▶ [WHAT THE TASK REQUIRES] From the line containing "Task: Select the" through the end of the entries, please repeat every line exactly and nothing more; the pictures do not belong in the copy.

▶ [RECORDS FOR THIS EXERCISE]
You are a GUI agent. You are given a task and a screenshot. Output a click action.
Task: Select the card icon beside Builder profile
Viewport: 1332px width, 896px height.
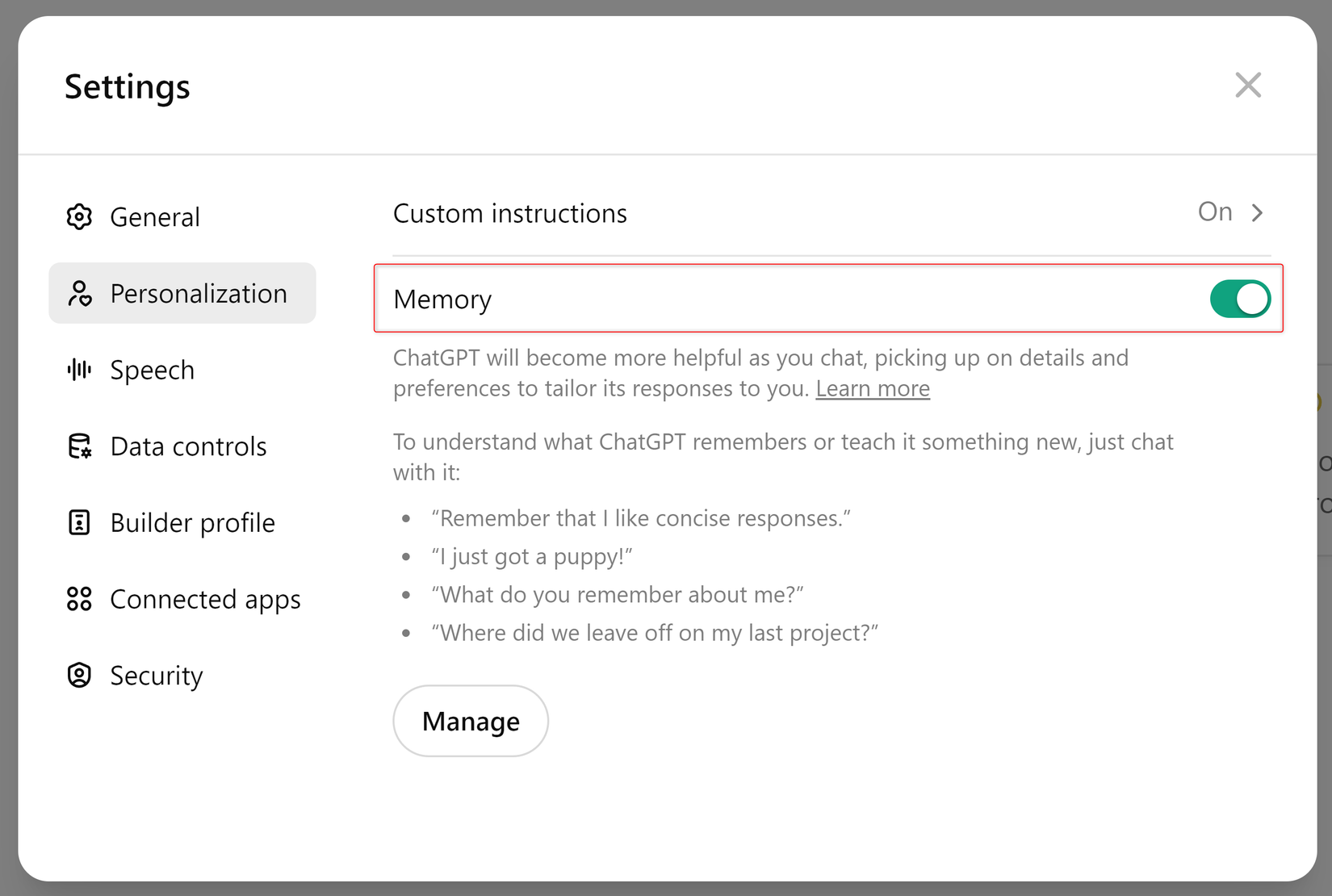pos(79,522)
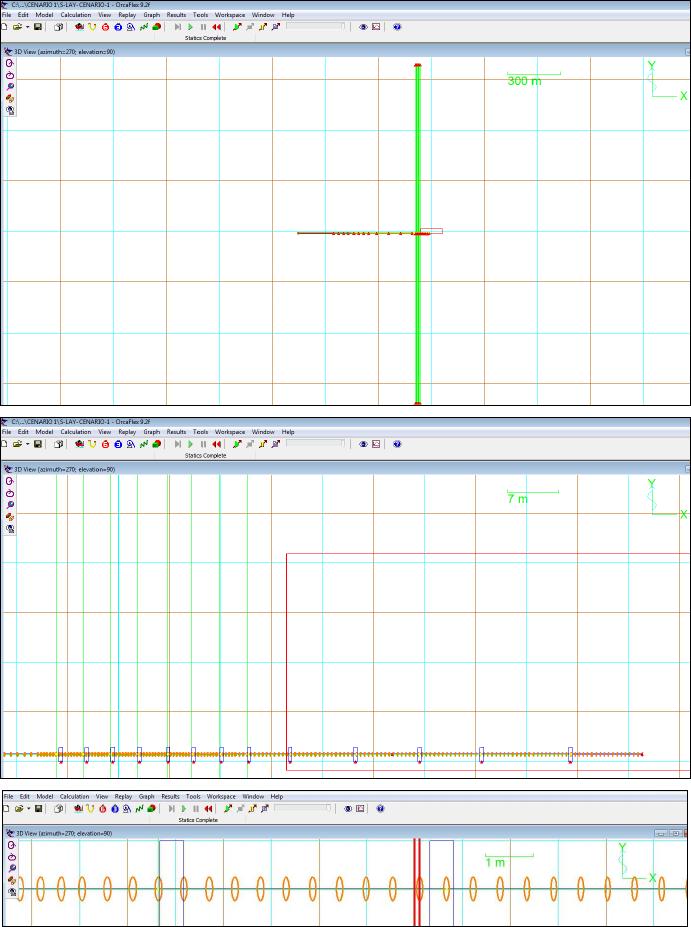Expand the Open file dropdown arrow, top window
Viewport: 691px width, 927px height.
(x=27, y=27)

▶ [ANSWER SPACE]
Task: Select the card icon beside Builder profile
Viewport: 1332px width, 896px height.
pos(79,522)
Expand the Open file dropdown arrow, top window
Viewport: 691px width, 927px height.
(x=27, y=27)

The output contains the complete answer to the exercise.